■ Stated goal A:
Answer these questions using the comment thread:
(i) Which word in the story's title made the first commenter expect some fun?
(ii) Why did the reply from rayaso get posted a second time?
(iii) What would you have by ending up as Calvin, according to favoritebean?

■ Document section:
-*-*-
Date: 2017-06-07 12:15 am (UTC)
From: [identity profile] i-17bingo.livejournal.com
As soon as I saw "Transmogrifier" in the title, I knew we were in for some fun, with your way of getting into the heads of children and imaginary beings. I didn't expect a full-grown scientist with the soul of a child and a real live Transmogrifier. This was wonderful, and I really enjoyed it.

Date: 2017-06-08 05:02 pm (UTC)
From: [identity profile] rayaso.livejournal.com
I'm not sure my original reply made it as a reply to your comment, so I am re-posting it to make sure.

Thank you! I'm glad you recognized the title. Writing about children and creatures is a lot of fun because they can be so creative.

Date: 2017-06-07 07:00 am (UTC)
From: [identity profile] favoritebean.livejournal.com
You know, ending up as Calvin wouldn't be a bad way to go. You'd be immortal, able to play, and you'd have the coolest companion.

I enjoyed your story, as always.

Date: 2017-06-07 01:00 pm (UTC)
-*-*-
■ Source records:

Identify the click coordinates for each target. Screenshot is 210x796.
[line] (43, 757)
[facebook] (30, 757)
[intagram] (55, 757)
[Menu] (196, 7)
-*-*-
■ Stated goal B: Reproduce every one of the records above word for word, keeping each line as it stands.

■ Exercise result A:
(i) "Transmogrifier"
(ii) The writer wasn't sure the original reply had shown up as a reply to the comment.
(iii) You'd be immortal, able to play, and you'd have the coolest companion.

■ Exercise result B:
Identify the click coordinates for each target. Screenshot is 210x796.
[line] (43, 757)
[facebook] (30, 757)
[intagram] (55, 757)
[Menu] (196, 7)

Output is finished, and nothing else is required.